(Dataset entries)
►

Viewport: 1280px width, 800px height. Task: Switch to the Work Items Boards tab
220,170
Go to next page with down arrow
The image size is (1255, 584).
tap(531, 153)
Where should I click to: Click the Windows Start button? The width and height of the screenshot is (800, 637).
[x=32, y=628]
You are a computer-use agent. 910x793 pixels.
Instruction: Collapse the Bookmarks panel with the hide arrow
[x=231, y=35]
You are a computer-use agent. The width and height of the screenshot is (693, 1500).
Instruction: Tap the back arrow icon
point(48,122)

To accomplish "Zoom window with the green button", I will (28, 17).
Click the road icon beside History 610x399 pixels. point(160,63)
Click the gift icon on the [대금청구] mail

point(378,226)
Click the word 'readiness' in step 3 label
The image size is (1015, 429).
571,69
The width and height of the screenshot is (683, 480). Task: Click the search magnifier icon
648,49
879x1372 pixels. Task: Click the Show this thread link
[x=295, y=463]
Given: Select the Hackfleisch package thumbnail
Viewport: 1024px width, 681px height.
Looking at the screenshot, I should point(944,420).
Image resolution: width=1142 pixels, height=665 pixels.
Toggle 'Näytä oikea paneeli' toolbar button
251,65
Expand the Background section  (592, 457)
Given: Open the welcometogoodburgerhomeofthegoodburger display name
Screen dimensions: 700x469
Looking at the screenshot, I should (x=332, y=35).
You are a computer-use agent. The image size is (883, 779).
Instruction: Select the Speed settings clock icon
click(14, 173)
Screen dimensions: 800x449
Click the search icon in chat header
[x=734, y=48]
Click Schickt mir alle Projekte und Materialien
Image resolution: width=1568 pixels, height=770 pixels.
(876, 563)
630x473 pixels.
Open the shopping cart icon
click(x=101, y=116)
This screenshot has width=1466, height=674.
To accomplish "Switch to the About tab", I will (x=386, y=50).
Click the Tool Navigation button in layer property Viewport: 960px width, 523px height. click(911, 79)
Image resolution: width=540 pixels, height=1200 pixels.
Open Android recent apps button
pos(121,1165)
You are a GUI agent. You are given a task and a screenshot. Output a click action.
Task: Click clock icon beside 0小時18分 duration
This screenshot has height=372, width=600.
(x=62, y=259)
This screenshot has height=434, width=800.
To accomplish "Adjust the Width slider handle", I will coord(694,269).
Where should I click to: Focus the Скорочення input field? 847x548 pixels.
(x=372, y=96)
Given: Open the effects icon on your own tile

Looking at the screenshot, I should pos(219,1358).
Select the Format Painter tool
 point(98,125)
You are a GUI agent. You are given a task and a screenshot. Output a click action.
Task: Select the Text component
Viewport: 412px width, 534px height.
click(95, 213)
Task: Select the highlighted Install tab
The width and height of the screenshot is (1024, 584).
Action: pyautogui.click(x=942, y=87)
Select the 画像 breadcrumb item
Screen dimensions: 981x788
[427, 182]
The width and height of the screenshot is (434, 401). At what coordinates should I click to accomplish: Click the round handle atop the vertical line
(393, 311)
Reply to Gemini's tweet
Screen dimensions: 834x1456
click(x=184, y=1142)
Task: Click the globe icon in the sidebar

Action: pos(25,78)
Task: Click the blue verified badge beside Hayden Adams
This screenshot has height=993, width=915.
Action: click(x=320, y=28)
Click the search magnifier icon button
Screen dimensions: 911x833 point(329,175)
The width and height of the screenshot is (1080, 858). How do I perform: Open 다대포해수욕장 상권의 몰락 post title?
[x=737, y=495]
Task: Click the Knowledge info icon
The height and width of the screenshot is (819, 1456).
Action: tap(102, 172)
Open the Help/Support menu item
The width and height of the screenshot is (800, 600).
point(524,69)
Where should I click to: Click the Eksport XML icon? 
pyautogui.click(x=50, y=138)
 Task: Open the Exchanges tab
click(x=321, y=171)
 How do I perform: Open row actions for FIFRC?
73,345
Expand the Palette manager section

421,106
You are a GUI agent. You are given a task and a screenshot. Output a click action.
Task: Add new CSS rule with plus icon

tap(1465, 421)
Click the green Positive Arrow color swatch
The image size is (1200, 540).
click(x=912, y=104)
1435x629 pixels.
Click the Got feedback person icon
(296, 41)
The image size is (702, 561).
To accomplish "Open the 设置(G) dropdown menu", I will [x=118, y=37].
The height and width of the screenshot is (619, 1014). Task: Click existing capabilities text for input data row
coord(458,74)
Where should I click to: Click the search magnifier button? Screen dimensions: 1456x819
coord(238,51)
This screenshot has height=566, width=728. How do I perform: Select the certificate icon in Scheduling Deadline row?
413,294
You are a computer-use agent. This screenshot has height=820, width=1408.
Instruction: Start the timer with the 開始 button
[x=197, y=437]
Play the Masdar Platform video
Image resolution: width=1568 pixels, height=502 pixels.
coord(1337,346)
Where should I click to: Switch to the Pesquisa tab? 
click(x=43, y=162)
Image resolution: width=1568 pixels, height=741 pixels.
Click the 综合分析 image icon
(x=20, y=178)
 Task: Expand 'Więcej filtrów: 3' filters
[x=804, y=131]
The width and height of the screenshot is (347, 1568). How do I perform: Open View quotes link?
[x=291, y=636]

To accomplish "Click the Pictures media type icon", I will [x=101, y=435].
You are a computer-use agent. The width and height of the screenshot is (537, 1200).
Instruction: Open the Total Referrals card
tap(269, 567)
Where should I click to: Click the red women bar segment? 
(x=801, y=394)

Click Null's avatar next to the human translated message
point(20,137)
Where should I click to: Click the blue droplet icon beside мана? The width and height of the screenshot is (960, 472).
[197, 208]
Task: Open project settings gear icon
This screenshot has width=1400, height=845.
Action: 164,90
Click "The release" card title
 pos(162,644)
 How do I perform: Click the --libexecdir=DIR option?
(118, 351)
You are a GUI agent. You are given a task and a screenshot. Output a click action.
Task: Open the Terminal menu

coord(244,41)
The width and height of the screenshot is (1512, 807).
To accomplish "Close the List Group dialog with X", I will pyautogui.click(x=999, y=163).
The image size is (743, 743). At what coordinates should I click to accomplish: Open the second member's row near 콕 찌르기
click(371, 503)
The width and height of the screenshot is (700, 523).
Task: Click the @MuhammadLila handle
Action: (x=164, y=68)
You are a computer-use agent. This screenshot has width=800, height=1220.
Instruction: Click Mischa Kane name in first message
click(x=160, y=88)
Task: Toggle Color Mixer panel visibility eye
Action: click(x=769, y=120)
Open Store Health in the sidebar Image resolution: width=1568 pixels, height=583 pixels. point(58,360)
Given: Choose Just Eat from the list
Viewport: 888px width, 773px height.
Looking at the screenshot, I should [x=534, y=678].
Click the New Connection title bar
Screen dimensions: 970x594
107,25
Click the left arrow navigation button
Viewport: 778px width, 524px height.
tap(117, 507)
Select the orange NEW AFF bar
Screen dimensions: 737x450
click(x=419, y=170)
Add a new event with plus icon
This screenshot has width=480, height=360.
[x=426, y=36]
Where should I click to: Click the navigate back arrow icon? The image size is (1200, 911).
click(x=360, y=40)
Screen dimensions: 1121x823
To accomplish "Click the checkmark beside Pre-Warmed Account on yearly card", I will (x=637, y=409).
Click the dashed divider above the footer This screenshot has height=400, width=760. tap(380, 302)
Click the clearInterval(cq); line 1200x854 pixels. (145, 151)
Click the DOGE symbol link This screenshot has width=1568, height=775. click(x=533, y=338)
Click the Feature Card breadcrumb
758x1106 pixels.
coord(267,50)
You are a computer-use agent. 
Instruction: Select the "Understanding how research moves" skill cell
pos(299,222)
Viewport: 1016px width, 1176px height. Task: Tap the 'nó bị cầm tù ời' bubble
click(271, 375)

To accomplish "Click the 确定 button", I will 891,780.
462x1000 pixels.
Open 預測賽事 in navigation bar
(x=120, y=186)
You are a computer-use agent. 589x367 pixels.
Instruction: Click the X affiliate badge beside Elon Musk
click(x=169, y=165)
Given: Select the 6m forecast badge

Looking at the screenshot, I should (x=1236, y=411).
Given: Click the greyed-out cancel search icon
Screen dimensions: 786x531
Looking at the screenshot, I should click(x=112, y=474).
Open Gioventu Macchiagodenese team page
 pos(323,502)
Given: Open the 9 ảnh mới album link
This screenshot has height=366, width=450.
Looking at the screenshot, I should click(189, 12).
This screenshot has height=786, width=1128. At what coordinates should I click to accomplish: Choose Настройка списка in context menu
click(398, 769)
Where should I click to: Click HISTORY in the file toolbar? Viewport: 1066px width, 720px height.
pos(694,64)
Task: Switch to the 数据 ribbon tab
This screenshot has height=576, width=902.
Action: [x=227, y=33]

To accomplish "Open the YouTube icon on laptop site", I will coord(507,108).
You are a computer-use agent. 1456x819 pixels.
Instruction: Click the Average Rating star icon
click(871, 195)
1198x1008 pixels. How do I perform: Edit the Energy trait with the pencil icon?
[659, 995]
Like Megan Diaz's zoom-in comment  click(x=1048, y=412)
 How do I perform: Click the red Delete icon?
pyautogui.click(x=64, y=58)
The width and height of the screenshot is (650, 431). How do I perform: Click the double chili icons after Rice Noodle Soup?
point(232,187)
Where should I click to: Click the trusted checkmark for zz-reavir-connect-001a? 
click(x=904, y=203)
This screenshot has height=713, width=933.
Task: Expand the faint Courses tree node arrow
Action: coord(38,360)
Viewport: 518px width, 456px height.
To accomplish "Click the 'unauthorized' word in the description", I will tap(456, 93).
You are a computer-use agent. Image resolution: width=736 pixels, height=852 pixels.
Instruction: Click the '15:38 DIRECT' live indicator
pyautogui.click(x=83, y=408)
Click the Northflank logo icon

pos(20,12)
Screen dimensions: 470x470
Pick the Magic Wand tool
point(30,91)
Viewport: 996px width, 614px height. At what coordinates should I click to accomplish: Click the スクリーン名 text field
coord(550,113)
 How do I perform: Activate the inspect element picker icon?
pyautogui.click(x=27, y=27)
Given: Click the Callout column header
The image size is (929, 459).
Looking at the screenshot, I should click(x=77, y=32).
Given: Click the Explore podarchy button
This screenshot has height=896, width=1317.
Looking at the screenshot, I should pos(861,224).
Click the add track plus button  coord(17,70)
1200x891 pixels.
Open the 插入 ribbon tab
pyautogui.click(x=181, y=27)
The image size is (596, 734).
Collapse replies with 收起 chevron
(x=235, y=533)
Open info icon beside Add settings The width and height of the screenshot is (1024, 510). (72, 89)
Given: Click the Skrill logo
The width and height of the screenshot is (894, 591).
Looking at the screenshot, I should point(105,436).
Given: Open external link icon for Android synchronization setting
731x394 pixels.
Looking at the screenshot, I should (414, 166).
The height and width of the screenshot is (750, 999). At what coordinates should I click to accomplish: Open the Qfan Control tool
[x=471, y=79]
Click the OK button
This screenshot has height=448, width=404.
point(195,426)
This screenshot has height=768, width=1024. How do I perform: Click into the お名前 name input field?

◄

What lines in the data include the string "info"? Copy each one.

Task: Click the Knowledge info icon
Open info icon beside Add settings The width and height of the screenshot is (1024, 510). (72, 89)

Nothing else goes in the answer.